### [Tarefas a cumprir]
**a.** Na crônica do vigésimo nono aniversário, de quem são os versos citados no início?
**b.** Repita, sem nenhuma alteração, o trecho da crônica do vigésimo nono aniversário que vai de "Não deixei para" a "depende da gente.".
**c.** Retome a crônica do vigésimo nono aniversário a partir do ponto em que ela termina.

### [Bloco de texto]
+++

Crônica do Vigésimo Nono Aniversário e meus recomeços

 
“Mundo mundo vasto mundo, 
se eu me chamasse Raimundo 
Seria uma rima, não seria uma solução. 
Mundo mundo vasto mundo 
mais vasto é meu coração.”
C.Drummond de Andrade
 
 
 
 

Não deixei para ter a vida nas mãos apenas agora.

Não a vida toda, inteira, cheia de tudo aquilo que achamos que podemos fazer por nós e pelos outros: controle. Boa parte dela está fora do nosso poder de resolução. Segurei nas mãos apenas aquele pedacinho de vida que está bem na frente das nossas possibilidades e fazemos de conta que não depende da gente.

Fujo dos detalhes caros em diversões vencidas; meus amigos me ensinaram que com bem pouco é possível voltar a viver.

Sou dos tipos que contemplam o pôr do sol, sim. Faço hora-extra na hora do almoço para, no fim da tarde, sair mais cedo, colocar no mp4 músicas que enchem minha alma de grandes sonhos, e correr 7,8,9,10 km numa direção que parece até inventada porque no final das contas o lugar que me espera não é ainda  aquele no qual eu gostaria de estar com vinte e nove anos. Mas é o que existe agora. Entendo que aceitar a realidade é um bom primeiro passo para que as mudanças façam parte dos nossos planos.

Fico quieto sentindo as direções do vento. Fecho os olhos. Há uma voz bem estranha me dizendo que felicidade é ter pequenas doses de grandes amigos; experimentar amores fajutos que não servem para o futuro; ajudar pessoas que você não conhece bem, mas que te chamam de anjo, amigo, perfeito, compromissado; parar um pouco e correr sem direção; deixar o sol enfeitar o fundo dos olhos com uma luz que vem de longe e que por mais que os cientistas expliquem, ainda tem um teor mágico; falar com estranhos; rir para estranhos; tatuar nome de anjos no peito e hieróglifos egípcios nas costas.

+++

### [Informações exibidas]
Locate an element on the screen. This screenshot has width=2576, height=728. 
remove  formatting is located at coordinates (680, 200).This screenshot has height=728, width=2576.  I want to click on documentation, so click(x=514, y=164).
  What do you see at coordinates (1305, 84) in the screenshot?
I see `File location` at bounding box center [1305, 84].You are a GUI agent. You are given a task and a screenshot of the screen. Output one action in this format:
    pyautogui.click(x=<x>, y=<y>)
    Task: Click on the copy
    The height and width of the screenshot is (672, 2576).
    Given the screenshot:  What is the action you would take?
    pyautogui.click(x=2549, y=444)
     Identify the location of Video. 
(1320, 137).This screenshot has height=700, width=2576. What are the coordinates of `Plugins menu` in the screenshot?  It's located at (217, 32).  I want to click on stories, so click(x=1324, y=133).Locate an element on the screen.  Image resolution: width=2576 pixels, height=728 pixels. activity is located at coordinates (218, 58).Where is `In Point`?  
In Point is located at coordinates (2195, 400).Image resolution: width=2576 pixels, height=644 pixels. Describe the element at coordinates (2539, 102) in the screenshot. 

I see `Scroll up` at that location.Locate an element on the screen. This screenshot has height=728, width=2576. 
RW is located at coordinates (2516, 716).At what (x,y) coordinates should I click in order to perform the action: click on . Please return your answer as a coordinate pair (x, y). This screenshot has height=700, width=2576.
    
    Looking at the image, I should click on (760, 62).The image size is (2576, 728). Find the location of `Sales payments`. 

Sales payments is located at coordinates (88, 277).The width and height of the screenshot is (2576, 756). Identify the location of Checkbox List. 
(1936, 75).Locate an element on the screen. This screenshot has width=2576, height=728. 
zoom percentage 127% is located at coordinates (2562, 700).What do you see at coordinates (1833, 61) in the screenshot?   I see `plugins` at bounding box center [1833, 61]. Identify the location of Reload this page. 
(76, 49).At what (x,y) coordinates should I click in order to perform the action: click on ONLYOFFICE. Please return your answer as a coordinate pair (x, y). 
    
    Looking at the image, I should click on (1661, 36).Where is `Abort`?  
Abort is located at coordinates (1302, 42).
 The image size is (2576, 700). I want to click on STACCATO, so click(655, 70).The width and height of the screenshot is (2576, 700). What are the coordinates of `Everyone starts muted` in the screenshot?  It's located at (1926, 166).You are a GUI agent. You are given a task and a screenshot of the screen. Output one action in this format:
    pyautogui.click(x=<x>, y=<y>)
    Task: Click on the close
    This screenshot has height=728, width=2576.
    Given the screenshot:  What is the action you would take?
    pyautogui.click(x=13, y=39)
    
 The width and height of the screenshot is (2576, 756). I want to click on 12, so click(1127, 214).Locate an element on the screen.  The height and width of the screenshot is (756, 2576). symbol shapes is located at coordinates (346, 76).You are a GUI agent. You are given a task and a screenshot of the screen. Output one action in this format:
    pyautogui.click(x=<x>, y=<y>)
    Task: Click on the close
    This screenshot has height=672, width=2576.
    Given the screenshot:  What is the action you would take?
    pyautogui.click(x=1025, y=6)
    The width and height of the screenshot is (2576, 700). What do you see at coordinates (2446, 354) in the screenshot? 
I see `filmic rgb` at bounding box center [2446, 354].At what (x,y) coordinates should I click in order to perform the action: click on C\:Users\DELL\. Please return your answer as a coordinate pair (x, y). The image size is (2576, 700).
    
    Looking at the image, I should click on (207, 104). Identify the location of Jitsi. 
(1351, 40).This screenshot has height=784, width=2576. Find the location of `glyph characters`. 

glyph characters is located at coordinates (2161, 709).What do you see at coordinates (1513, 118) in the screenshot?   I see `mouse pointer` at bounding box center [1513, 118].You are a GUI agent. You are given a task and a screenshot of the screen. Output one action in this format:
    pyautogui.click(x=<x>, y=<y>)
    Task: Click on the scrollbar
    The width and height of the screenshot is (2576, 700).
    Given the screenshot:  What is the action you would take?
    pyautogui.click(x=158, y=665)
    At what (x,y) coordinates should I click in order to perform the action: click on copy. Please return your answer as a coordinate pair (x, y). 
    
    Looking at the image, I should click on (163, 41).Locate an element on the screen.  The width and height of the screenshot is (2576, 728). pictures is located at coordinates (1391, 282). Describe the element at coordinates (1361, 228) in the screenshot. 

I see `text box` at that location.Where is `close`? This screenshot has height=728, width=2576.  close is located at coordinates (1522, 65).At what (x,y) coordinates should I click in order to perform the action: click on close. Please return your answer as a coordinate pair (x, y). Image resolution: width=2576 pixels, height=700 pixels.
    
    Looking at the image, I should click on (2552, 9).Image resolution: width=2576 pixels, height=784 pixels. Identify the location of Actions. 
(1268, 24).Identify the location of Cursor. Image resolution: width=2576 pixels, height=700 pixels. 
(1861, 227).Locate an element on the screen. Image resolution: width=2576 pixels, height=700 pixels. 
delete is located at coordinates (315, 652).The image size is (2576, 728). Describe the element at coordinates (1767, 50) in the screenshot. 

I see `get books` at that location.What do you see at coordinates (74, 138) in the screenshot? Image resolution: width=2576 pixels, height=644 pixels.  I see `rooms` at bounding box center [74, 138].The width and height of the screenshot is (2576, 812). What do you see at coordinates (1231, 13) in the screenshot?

+++

### [Resultados do exercício]
**a.** De C. Drummond de Andrade.

**b.**
Não deixei para ter a vida nas mãos apenas agora.

Não a vida toda, inteira, cheia de tudo aquilo que achamos que podemos fazer por nós e pelos outros: controle. Boa parte dela está fora do nosso poder de resolução. Segurei nas mãos apenas aquele pedacinho de vida que está bem na frente das nossas possibilidades e fazemos de conta que não depende da gente.

**c.**
Aceito minha estranheza como nunca. Deixei amigos e paixões passarem, aqueles que não me escolheram. Todos aqueles que não me quiseram me fizeram um grande favor: ajudaram-me a encontrar um desconhecimento perfeito para o meu futuro: o de ser cada vez mais eu. Meu. Todo meu.

Aceito minhas chatices escondidas em tons nerds-claro como poucos. A literatura me salvou dos desagrados de não poder ser mais com tão pouco que me era oferecido.

Carreguei nas costas dores de pais, tios, avós; dores que eram muito grandes para quem não sustentava o próprio peso sozinho. Eu precisava de apoio, porque o mundo girava e eu sentia aquele descompasso como o fim do mundo. O mundo dizia que eu o tinha nas mãos, e que todos os erros, os meus, me ajudariam a chegar aos vinte e nove anos assim: um “anjo” torto, mas bem menor que Torquato ou Drummond.

Aprendi a inventar minhas soluções. Mamãe sentia dores horríveis nos rins. Gritava possuída por uma sensação que se não fosse insuportável, talvez significasse que de boa atriz ela tinha muito mais que a histeria de inventar catástrofes. Não sabia o que fazer. Meus poderes já não eram mais os mesmos: não conseguia controlar mais o tempo; os objetos não obedeciam meus comandos; e o espelho dizia uma verdade feia e assustadora: adolescentes são pinturas mal elaboradas de Dali. A única coisa que podia fazer era dar a mão à mamãe para que ela a apertasse até a dor passar. E eu me entregava, e sentia dores conjugadas: a dela sofrida, e a minha de não saber como se manda uma dor embora.

Foi assim que aprendi a permanecer na vida das pessoas. Quando eu não tinha o que oferecer (presentes caros, surpresas dignas, viagens memoráveis), só me restava doar palavras e permanecer. Permanecer. Permanecer. Ofereci meus ombros para carregar mais pesos, mais agonias; e a isto chamo de compartilhar.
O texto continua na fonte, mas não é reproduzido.